DNR: Largemouth Bass Virus spreading in southern Michigan
LANSING, Mich. (AP) -- Largemouth Bass Virus appears
to be spreading in southern Michigan lakes, the state
Department of Natural Resources said Tuesday.
The virus is not known to infect humans, and infected
fish are considered safe to eat. But all fish should be
thoroughly cooked as a precaution, the DNR said in a statement.
Biologists from the Michigan and Indiana departments
of natural resources discovered the presence of Largemouth
Bass Virus (LMBV) in the fall of 2000 while jointly investigating
the deaths of largemouth bass in Lake George, located
on the Michigan-Indiana border near Interstate 69.
Since then, LMBV has been found in two other Michigan
lakes, three in northern Indiana and one other border
lake between Michigan and Indiana. The virus was also
detected this year in lakes and reservoirs in Illinois
for the first time.
The origin of the virus and how it is spread are unknown.

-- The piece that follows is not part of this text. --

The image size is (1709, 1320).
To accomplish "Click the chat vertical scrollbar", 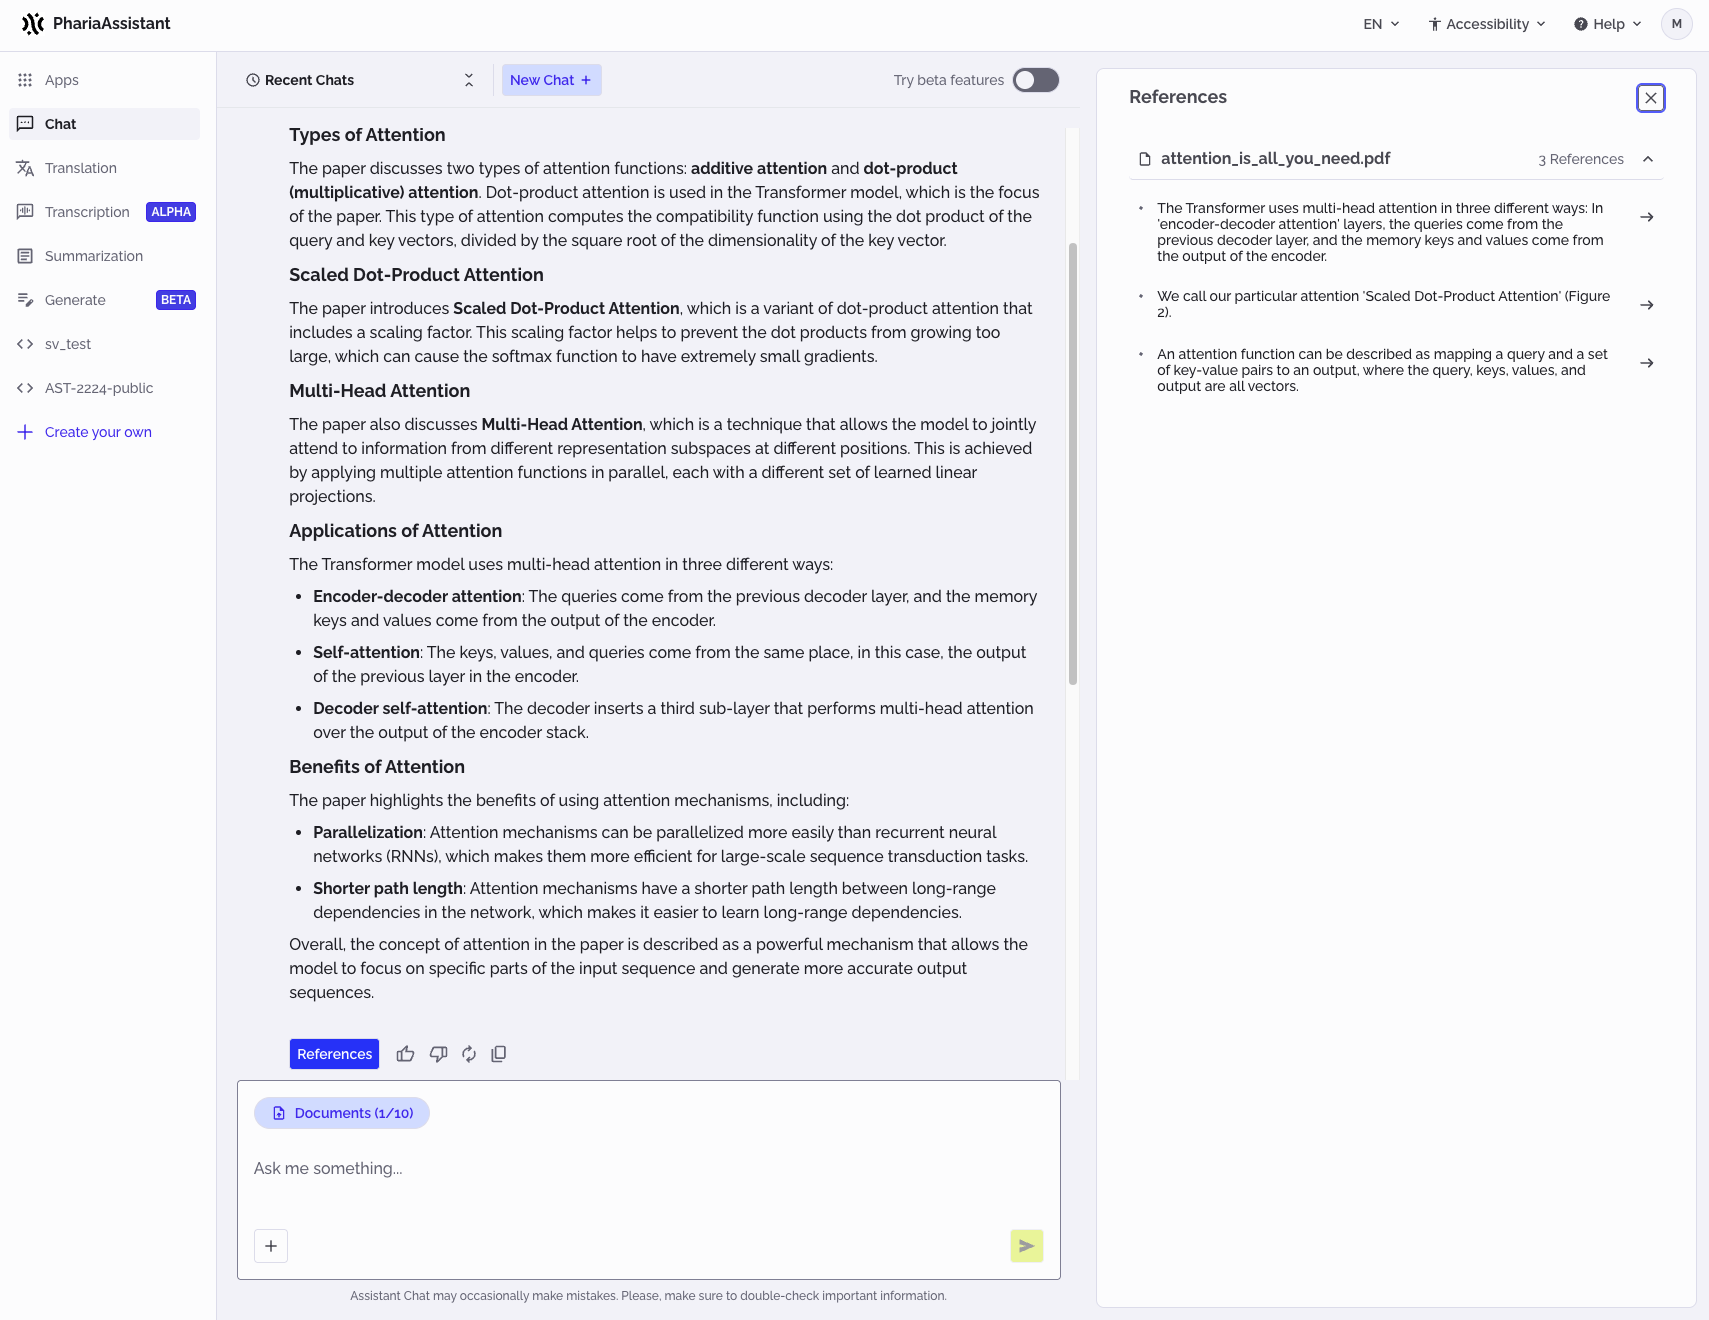I will tap(1073, 462).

Other fish species, including smallmouth bass, bluegill
and crappies, can be infected with LMBV, but it has been
fatal only to largemouth bass, said John Hnath, a Michigan
DNR fish pathologist.
Infected fish usually appear normal, although they may
be lethargic, swim slowly and are less responsive to activity
around them. Dying fish often are seen near the surface
and have difficulty remaining upright.
Upon internal examination, such fish usually will have
bloated swim bladders, which accounts for the cause of
swimming problems. Red sores or other lesions occasionally
may be seen on the skin of the fish, but these are secondary
in nature and not part of the virus infection.
The DNR said anglers and boaters can take these steps
to help prevent the spread of the virus:
-- Clean boats, trailers and other equipment thoroughly
between fishing trips to keep from transporting LMBV,
as well as other undesirable pathogens and organisms,
from one body of water to another.
-- Do not move fish or fish parts from one body of water
to another, and do not release live bait into any water
-- Handle bass as gently as possible if you intend to
-- Stage tournaments during cooler weather, so fish caught
will not be so stressed.
-- Report dead or dying fish to state wildlife agencies.
-- Volunteer to help agencies collect bass for LMBV monitoring.